How To Cut the Cost Of Raising a Child
Learn to be sensible when you bring children into the world. Who knows, maybe eight won’t be enough.
Instructions
- Step 1: Avoid overspending at holidays and for birthdays. They don’t need and usually don’t use all the extra toys.
- TIP: Model the same frugal habits you expect your child to understand.
- Step 2: Save gas on family trips by using a manual transmission and cruise control. Driving less than 55 miles per hour will result in better mileage, and the kids will learn from the good example.
- FACT: By 2007, American families on average spent $200,000 per child from birth to age 17, according to a U.S. Department of Agriculture report. That figure jumped to $291,000 for middle-income earners the next year.

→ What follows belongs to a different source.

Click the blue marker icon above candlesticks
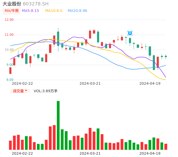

- Step 3: Save on professional daycare and babysitters by networking with friends and neighbors, or by getting help from grandparents and siblings.
- Step 4: Purchase pre-owned furnishings for the children’s rooms. Now that families are smaller, "almost new" cribs, strollers, and car seats abound at yard sales.
- Step 5: Maintain a tight food budget, shopping with coupons. Look for fresh produce – the less processed food is, the less it generally costs.
- Step 6: Use cloth diapers instead of disposables. You will save tons of cash, help the environment, and learn to control your gag reflex.
- TIP: Anything saved can be directed to a fund for education.
- Step 7: Use hand-me-down clothes. If they complain, tell them Superman or Hannah Montana wore them when they were little.
- Step 8: Buy a modest home. Your kids might have to share a room, like you did, and they might not have their own TV and video complex inviting isolation, but the family will interact more.